この辺は温泉の他にも何かあるかもしれないが、夏樹は見に行きたいと思うだろうか。
「朝食の後は雪合戦しようぜ」
「バカですか?」
「おう。おまえのことが大好きなバカだ」
「そうではなくて……」
「雪が積もってんなら、やりたいだろ? 雪合戦」
「いえ。そんなに」
「雪だるま作る方が良いか?」
「そういうことじゃない」
どうして地頭は良いくせに、こういう時はバカになるんだ。
医師免許を持っているくらいに頭は回るくせに。
ほんの数秒、目を伏せて深く息を吐く。
こういう時の夏樹は、本当に読めない。読めるのだが、読めたところでどうしようもないというか……雪を見てはしゃぐ犬という感じだな……。

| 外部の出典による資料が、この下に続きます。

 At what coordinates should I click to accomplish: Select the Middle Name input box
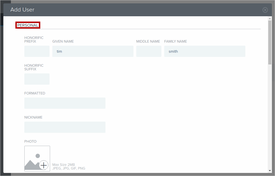tap(149, 51)
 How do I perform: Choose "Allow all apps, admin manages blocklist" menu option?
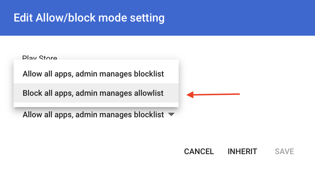click(93, 74)
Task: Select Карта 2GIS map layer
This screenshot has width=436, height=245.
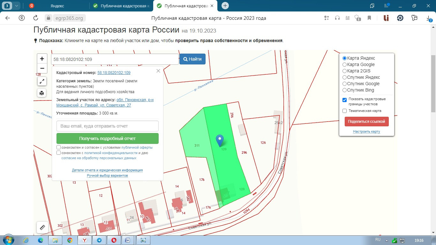Action: click(x=344, y=71)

まあ、雪を見てテンションが上がる気持ちは、理解できないでもない。
理解はできるが、私は別に雪で遊びたいわけではない。
「なぁ、小焼?」
「何ですか」
「雪合戦すんの楽しみだなぁ」
「まだやるとは言ってませんが」
「じゃあ、やろうな!」
人の話を聞け。
もう勝手に決定事項にされている。
夏樹は、犬みたいに嬉しそうに笑っている。
その表情を見ると、どうでもよくなる。
「……雪合戦の前に、朝食ですよ」
「おう! 部屋に持ってきてくれるんだよな?」
「そろそろ届くと思います」
7時に持ってきてほしいと伝えていたはずなので、そろそろ届くはずだ。
腹の虫が鳴く。どんな朝食が来るのか楽しみだ。